• Extract
++++++++++++++++++++

Biologics are a class of medications that are genetically engineered from a living organism, such as a protein or gene, to stimulate the body’s natural response to infection and disease. Unlike traditional systemic drugs that impact the entire immune system, biologics target specific parts of the immune system. Biologics can interfere with different inflammatory substances, cells or pathways responsible for the symptoms and damage of rheumatoid arthritis and other inflammatory diseases.
How do they work?
A biologic is given by injection or intravenous (IV) infusion. Biologics are used for the treatment of arthritis and work in several ways:
Biologics block a protein called tumor necrosis factor (TNF), which is made by white blood cells and causes inflammation of the joint.
Biologics block white blood cells called B-cells which produce antibodies and are produced excessively in some forms of arthritis.
Biologics block interleukin-1 (IL-1) or interleukin-6 (IL-6), two proteins involved in joint inflammation.
Biologics inhibit the activation of white blood cells called T-cells to prevent chain reactions that result in inflammation.
Who are they for?
Biologics are used for people with rheumatoid arthritis and other inflammatory diseases or forms of arthritis, such as psoriatic arthritis and ankylosing spondylitis. There are several biologic drugs available today that have been approved by the FDA, such as Humira and Enbrel.
It’s important to note that while biologics can help induce remission, they do not cure the disease. A clinical remission is defined as fewer than 15 minutes of morning stiffness and no tender or swollen joints for at least three months.
Because biologic agents act selectively instead of targeting the entire immune system, the therapies offer a distinct advantage for treatment of rheumatoid arthritis and other inflammatory diseases by minimizing side effects.

++++++++++++++++++++

• Extracted material
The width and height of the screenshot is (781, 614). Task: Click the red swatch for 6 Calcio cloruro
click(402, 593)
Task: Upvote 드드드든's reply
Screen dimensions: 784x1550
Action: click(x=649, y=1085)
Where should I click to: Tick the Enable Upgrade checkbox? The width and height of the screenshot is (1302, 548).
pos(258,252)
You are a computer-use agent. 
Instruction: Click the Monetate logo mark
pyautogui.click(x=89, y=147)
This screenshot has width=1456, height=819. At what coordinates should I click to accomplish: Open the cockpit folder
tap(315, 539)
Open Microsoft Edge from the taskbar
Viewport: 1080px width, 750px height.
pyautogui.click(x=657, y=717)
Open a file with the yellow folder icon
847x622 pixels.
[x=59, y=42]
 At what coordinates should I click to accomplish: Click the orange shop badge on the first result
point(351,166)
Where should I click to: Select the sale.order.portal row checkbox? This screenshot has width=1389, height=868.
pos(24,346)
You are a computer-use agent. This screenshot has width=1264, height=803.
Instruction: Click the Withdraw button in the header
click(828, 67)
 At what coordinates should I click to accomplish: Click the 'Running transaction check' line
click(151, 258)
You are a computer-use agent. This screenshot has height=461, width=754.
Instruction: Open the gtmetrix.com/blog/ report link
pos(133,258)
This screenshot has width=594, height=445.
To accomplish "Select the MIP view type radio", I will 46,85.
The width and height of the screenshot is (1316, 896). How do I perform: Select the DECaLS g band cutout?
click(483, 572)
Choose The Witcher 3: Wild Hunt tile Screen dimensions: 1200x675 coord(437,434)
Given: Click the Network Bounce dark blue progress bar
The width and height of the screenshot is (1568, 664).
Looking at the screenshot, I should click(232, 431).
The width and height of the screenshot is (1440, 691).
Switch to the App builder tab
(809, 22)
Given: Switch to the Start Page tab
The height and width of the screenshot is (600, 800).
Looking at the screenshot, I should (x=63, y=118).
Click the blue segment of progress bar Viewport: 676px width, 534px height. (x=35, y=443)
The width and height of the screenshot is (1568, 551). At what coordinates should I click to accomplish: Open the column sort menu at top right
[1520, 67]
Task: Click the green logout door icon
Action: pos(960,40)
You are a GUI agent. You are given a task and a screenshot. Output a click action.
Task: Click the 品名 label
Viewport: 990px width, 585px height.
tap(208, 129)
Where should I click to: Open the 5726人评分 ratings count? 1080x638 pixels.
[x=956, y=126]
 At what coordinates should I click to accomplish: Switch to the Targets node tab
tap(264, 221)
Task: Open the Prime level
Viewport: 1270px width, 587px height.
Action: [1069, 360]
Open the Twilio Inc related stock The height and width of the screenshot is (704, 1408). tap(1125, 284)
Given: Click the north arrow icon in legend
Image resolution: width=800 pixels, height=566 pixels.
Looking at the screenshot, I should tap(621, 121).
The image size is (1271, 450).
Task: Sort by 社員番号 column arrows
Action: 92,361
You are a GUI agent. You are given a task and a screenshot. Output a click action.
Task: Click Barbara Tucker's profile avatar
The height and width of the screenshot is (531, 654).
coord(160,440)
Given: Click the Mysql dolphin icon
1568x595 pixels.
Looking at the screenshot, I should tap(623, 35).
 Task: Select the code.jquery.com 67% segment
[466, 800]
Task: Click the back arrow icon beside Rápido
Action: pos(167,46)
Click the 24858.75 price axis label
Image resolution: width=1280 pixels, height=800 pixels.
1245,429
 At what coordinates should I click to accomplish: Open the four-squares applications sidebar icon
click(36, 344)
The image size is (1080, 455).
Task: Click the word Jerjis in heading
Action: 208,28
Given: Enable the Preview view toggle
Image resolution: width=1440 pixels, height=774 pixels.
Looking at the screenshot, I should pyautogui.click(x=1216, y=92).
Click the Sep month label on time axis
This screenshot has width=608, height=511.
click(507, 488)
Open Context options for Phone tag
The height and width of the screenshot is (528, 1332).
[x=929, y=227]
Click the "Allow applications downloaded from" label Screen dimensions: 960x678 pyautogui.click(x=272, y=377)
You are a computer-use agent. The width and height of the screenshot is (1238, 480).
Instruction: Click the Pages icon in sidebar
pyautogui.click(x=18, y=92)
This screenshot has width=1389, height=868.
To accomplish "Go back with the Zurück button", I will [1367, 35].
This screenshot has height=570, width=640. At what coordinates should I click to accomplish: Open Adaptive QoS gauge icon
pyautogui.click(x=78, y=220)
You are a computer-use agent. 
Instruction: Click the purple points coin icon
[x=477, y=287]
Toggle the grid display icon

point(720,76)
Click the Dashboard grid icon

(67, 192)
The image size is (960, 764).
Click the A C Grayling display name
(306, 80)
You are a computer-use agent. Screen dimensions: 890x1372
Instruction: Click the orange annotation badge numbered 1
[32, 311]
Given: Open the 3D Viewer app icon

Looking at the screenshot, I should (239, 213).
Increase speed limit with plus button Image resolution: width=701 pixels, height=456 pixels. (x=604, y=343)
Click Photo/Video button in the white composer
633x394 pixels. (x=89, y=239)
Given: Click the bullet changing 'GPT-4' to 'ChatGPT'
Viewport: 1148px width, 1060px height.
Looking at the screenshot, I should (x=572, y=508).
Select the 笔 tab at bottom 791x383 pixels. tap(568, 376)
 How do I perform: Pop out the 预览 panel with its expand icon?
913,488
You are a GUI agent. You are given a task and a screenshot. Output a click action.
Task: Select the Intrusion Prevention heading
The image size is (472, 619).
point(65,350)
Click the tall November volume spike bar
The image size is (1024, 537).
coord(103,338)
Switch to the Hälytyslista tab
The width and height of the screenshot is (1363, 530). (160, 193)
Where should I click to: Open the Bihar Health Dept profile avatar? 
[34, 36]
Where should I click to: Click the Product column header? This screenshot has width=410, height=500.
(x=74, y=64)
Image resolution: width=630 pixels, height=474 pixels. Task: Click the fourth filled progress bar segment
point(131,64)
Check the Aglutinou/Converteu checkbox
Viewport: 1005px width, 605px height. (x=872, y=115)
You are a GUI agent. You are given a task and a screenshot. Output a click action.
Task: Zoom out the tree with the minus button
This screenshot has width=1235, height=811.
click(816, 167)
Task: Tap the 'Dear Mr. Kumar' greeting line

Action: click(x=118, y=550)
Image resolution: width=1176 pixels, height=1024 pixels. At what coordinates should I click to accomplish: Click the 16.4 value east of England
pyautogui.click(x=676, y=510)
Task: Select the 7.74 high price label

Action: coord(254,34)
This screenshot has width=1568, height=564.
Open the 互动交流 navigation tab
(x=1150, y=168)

++++++++++++++++++++

• Exercise
Revise the stretch of the biologics text from "Biologics block white" through "Humira and Enbrel.", substituting "suppress" for "inhibit". The data are separate material and are unrelated to the text on biologics.

• Response area
Biologics block white blood cells called B-cells which produce antibodies and are produced excessively in some forms of arthritis.
Biologics block interleukin-1 (IL-1) or interleukin-6 (IL-6), two proteins involved in joint inflammation.
Biologics suppress the activation of white blood cells called T-cells to prevent chain reactions that result in inflammation.
Who are they for?
Biologics are used for people with rheumatoid arthritis and other inflammatory diseases or forms of arthritis, such as psoriatic arthritis and ankylosing spondylitis. There are several biologic drugs available today that have been approved by the FDA, such as Humira and Enbrel.